§ **GOAL OF THE EXERCISE**
An exact copy of all entries is the expected answer.

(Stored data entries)
--- START ---

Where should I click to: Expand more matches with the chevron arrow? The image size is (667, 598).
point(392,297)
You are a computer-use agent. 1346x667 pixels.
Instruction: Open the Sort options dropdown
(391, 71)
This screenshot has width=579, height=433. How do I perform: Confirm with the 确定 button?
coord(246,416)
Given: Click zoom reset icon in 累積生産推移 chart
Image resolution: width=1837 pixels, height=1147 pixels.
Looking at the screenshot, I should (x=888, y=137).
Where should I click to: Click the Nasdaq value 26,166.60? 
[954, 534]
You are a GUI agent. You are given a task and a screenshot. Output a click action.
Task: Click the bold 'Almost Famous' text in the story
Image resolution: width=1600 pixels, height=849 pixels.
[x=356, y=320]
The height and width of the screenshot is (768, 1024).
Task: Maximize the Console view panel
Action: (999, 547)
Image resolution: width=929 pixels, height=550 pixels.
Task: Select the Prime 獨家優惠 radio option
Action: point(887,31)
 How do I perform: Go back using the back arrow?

--- END ---

§ **ANSWER SECTION**
Where should I click to: Expand more matches with the chevron arrow? The image size is (667, 598).
point(392,297)
You are a computer-use agent. 1346x667 pixels.
Instruction: Open the Sort options dropdown
(391, 71)
This screenshot has width=579, height=433. How do I perform: Confirm with the 确定 button?
coord(246,416)
Given: Click zoom reset icon in 累積生産推移 chart
Image resolution: width=1837 pixels, height=1147 pixels.
Looking at the screenshot, I should (x=888, y=137).
Where should I click to: Click the Nasdaq value 26,166.60? 
[954, 534]
You are a GUI agent. You are given a task and a screenshot. Output a click action.
Task: Click the bold 'Almost Famous' text in the story
Image resolution: width=1600 pixels, height=849 pixels.
[x=356, y=320]
The height and width of the screenshot is (768, 1024).
Task: Maximize the Console view panel
Action: (999, 547)
Image resolution: width=929 pixels, height=550 pixels.
Task: Select the Prime 獨家優惠 radio option
Action: point(887,31)
 How do I perform: Go back using the back arrow?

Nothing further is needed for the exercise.